The poems appearing at the end of Dream Armor---included under the heading: "Anger, Truth, Premonition"---express the anger, disappointment, and disillusion Imhoff experienced in her personal life, and, in a haunting way, portend the way in which her life would end.
Imhoff completed Dream Armor a decade before the turn of the millennia well before her tragic death. Interred (2020) in Fairfield, California, she had wished to have her ashes scattered in the foothills above Chico, the northern California community she loved. A braid of her hair was all that remained following her burial.
On a bright winter's day in December Imhoff's former husband (They divorced in 2018.) reduced that braid to a small pile of ash and, along with her two adult sons, threw those remains into the northeast wind blowing through Billie Park in Paradise, California---one of her favorite places to walk.

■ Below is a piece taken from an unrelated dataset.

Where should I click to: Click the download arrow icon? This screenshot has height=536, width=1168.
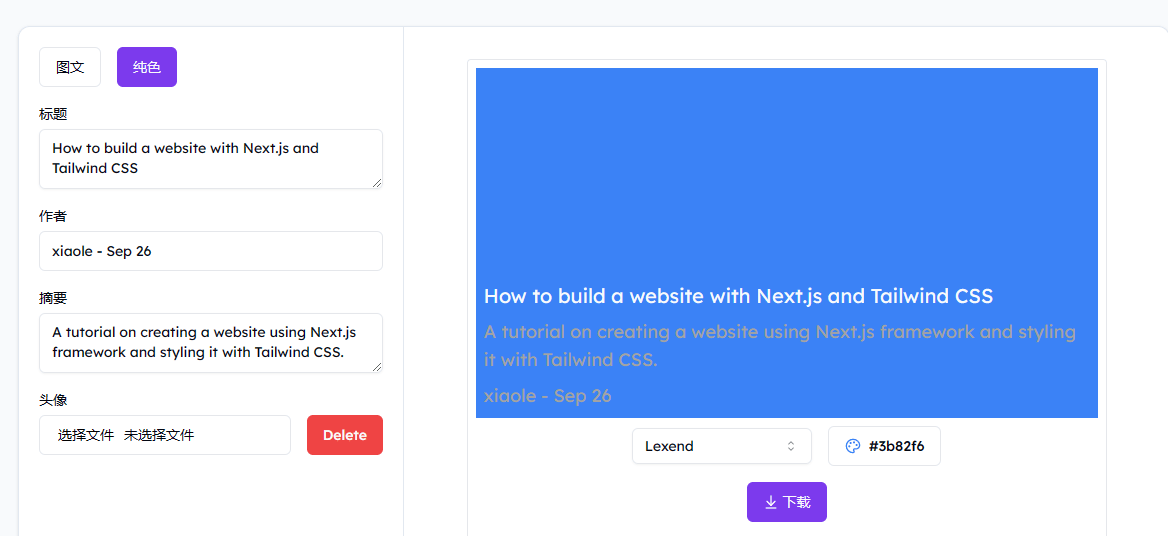click(x=771, y=502)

Those ashen remains live anew in "tiny bright pink flowers" as imagined in the poem "Flowering Trees." That same poem prefigures one of the Imhoff family's last lovely memories of her. Three days before she died, Imhoff's eyes shone brightly as she, confined to bed, imagined herself directing, the trees singing outside her bedroom, as those trees, in her ecstatic delusion, performed for her. Only she could hear their voices, but her joy was evident. Her hands, ears, and eyes were learning the songs of the trees.

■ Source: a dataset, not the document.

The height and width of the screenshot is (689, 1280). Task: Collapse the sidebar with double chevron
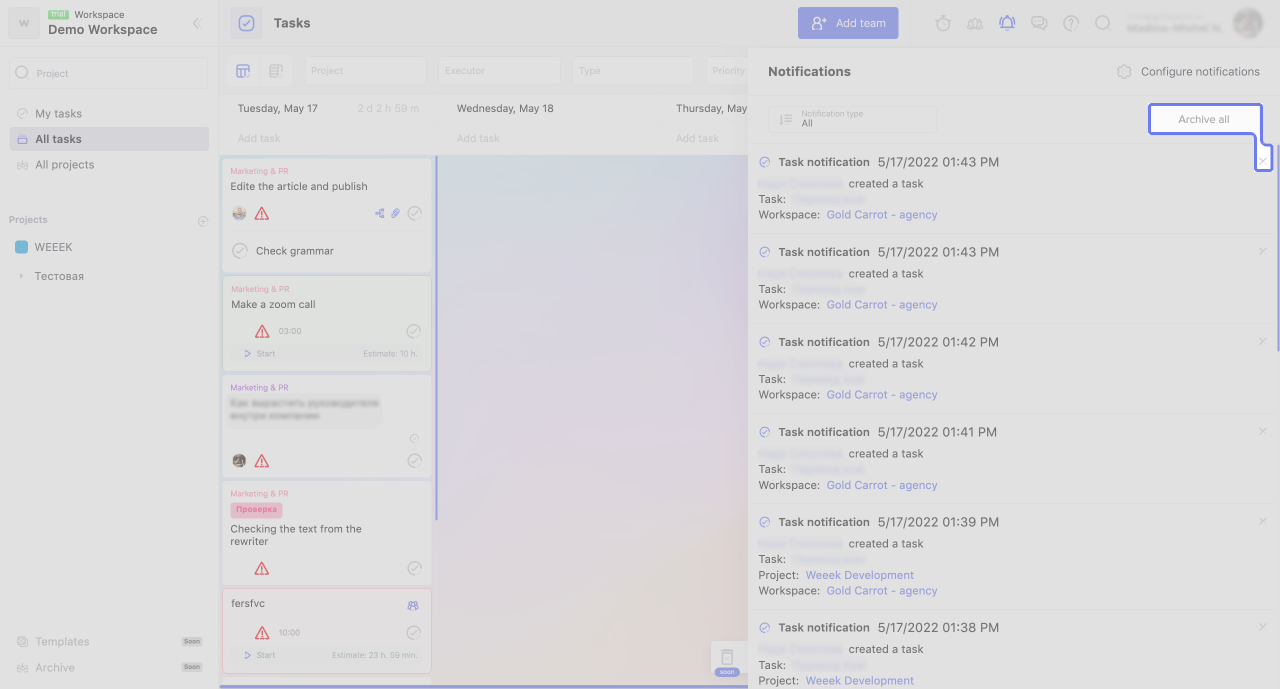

In Dream Armor Imhoff explores both the pain people daily experience as well as the joy of the world as it sometimes is, and as it normally should be. Her language lyrical, her voice clear, her insight searing, Imhoff recognizes, in a way she cannot ignore, how far from the truth veers the socially acknowledged description of life she has been taught.
She also sees, with a poet's vision, what could be. To describe poetically both a distorted reality as well as a vision the of the beauty and joy people could routinely experience reveals genius in Imhoff's language. In her poems she becomes a "weaver of courage, spinner of tales, dreamer of dreams" who offers to show the reader in verse "what we are here for," namely, to help, to love, to speak truth, and to recognize what life could be---a collective celebration of the beauty and wonder of the world and of each other once freed from conditioned anxiety, apprehension, and fear of loss.